The MPA takes a 10 percent commission of the profit and the rest goes to the growers. Medicinal herbs are a rare good news story for the Sinai economy. Last winter’s rains failed, a late frost scorched the almond blossoms and tourism numbers are way down. Mahmoud says he is finding it hard to support his family on his earnings as a tour guide. They may move to Suez or somewhere else on the coast, where maybe they can catch and sell fish.
You don’t have to believe in the herbs’ healing powers to have faith in the business model.
But according to Saleh and Mahmoud, there is also plenty of strong anecdotal evidence in favor of swapping aspirin for an herbal-brewed tea, or Panadol for the massage oil.
“Many in Egypt have colon problems because of their diet,” says Saleh. “They eat a lot of oil — falafel, shawarma, chips. The Bedouin also have lots of kidney problems and need dialysis.”
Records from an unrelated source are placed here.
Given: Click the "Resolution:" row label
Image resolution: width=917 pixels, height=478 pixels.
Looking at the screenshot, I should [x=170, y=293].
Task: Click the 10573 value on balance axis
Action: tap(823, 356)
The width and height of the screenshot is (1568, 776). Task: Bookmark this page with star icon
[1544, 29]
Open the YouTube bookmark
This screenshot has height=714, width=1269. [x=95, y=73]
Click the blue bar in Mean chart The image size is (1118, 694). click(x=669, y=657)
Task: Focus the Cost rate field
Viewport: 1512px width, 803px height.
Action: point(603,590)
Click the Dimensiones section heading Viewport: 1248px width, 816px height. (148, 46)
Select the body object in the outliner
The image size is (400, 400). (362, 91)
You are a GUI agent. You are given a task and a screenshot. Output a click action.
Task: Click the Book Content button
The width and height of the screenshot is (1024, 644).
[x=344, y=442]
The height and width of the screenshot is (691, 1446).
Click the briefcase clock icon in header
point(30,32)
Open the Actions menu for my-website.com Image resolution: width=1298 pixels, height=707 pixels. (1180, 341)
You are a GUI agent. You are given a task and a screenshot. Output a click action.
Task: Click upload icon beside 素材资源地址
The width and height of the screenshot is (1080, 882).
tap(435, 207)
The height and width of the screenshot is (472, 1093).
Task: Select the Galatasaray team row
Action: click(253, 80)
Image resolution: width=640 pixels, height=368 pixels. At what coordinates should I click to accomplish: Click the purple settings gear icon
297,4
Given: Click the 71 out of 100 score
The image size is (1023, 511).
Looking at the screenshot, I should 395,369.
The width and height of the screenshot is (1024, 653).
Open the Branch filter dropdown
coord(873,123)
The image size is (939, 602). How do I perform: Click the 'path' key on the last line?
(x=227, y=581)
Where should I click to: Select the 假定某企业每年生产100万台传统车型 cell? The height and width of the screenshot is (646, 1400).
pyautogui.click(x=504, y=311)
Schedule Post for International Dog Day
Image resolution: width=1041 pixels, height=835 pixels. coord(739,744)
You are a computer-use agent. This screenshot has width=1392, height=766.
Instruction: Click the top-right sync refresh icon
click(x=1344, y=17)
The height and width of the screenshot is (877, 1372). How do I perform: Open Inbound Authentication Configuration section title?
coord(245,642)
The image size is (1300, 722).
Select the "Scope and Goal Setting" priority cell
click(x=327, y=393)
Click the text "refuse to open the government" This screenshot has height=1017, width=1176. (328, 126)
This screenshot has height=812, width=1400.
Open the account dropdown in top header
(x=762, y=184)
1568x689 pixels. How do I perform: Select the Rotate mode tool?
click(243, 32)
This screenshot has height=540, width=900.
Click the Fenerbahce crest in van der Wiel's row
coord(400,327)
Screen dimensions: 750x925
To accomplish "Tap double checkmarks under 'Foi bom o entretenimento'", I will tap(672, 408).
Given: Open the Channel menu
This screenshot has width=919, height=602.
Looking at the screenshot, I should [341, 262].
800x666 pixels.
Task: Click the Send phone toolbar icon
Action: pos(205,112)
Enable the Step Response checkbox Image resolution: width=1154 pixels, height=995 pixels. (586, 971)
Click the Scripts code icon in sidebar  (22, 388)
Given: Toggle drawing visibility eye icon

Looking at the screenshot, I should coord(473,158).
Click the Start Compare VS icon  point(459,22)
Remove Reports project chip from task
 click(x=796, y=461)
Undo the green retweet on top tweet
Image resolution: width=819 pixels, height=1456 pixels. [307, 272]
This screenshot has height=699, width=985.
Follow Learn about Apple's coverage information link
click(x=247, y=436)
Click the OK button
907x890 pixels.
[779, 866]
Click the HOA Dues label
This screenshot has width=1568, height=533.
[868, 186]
Saleh has prescriptions for eczema, hair loss, fish and lactose allergies, immune deficiency, high salt levels and rheumatism. There’s even an herbal Viagra. Tiny dark jars of 40 blended oils, sandwich bags of powders and salves of royal jelly pile into the dark corners of the living room. They will be sold in the shop down the road. From starting life in remote mountain valleys, the herbs see out their days on a dresser in a dim Cairo bedroom, or lugged across the globe in a backpack.
The MPA parent project, the MPCP, was established with an 8 million-euro grant from the Global Environmental Facility — a UNDP-UNEP, World Bank environmental fund. It sought to graft Bedouin lore onto a Western micro-finance model — and to combine botanical textbook knowledge with Bedouin oral learning. In nine years of the project, feral donkeys have been trucked off to Giza Zoo, (apparently solving the donkey problem), abandoned orchards revived as herb farms, and the seeds of rare medicinal species deposited in the vaults of the Cairo gene bank.
And sometimes, under the MPCP greenhouse plastic, vanished strains have returned.
“The old people tell me that there used to be lots of herbs growing at a remote spot,” says Saleh. “So I go to these areas and find goat dung. Sometimes it’s up to 60 years old. I take the dung, water it and seeds grow. They can stay inside the dung for 100 years and grow again.”
In 2012, the MPCP was awarded the US$5,000 UNDP Equator Prize for its work in preserving genetic heritage.
But the seed funding will run out this June and the project will be turned over to the Environment Ministry. The MPCP will remain an NGO, says project manager Adel Soliman. Its 12 employees will keep their jobs.
The MPA, however, will remain independent from the government. Thanks to its share of profits, the offshoot is self-sustaining.